◆ ACTION ITEM
From the line containing "About Us (419, 2485)" to the last line of the records, please reproduce every line exactly and nothing more.

[Records from a data source]

+---+

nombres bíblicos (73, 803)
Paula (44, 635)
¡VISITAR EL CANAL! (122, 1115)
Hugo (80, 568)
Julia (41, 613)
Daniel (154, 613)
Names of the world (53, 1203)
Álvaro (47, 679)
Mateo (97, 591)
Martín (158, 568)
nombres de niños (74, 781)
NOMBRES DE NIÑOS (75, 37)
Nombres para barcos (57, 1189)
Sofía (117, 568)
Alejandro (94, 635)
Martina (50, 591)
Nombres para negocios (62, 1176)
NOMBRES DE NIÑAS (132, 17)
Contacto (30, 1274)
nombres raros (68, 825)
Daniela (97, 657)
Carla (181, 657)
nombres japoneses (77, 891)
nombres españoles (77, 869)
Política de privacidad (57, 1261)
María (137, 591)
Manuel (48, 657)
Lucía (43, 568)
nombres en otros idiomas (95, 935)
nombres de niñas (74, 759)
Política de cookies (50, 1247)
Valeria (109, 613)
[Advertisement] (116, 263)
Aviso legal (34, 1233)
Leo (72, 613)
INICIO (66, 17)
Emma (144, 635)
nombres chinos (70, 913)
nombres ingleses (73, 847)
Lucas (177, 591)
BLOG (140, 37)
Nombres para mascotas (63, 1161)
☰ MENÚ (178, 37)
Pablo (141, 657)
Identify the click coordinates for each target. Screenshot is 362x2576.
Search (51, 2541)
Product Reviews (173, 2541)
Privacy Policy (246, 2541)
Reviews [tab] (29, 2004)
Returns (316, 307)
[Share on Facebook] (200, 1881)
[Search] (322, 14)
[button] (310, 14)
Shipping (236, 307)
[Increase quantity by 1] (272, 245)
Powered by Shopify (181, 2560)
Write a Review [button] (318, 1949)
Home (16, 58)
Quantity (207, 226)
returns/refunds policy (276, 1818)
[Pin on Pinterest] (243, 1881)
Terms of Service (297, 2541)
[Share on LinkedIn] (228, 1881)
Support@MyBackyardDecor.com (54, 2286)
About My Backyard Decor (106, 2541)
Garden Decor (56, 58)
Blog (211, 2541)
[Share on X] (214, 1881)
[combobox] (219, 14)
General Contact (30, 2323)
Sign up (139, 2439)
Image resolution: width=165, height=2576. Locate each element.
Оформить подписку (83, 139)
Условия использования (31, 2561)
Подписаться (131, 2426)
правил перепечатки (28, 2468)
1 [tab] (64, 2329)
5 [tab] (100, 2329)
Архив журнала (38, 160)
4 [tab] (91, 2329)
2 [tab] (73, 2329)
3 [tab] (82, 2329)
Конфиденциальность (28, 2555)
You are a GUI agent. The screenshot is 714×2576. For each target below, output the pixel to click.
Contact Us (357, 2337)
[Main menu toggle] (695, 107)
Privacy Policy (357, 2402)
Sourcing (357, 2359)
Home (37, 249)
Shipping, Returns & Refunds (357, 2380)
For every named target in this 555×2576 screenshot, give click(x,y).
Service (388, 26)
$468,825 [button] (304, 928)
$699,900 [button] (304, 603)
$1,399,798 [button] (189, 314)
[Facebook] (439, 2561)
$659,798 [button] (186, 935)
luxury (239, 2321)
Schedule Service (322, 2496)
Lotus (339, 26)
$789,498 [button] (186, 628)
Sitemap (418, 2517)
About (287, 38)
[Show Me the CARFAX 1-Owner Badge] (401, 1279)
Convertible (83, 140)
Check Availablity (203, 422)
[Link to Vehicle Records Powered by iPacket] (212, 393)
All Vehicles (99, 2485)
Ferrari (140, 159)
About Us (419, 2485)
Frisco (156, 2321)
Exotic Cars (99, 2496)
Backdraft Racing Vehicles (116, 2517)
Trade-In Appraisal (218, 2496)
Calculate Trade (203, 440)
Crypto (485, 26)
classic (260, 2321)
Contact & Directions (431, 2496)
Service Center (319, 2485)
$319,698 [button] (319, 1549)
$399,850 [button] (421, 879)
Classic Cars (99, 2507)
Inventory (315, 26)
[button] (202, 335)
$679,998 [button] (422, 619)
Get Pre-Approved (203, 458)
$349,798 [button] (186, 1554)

+---+

◆ ANSWER FOR THE TASK
About Us (419, 2485)
Frisco (156, 2321)
Exotic Cars (99, 2496)
Backdraft Racing Vehicles (116, 2517)
Trade-In Appraisal (218, 2496)
Calculate Trade (203, 440)
Crypto (485, 26)
classic (260, 2321)
Contact & Directions (431, 2496)
Service Center (319, 2485)
$319,698 [button] (319, 1549)
$399,850 [button] (421, 879)
Classic Cars (99, 2507)
Inventory (315, 26)
[button] (202, 335)
$679,998 [button] (422, 619)
Get Pre-Approved (203, 458)
$349,798 [button] (186, 1554)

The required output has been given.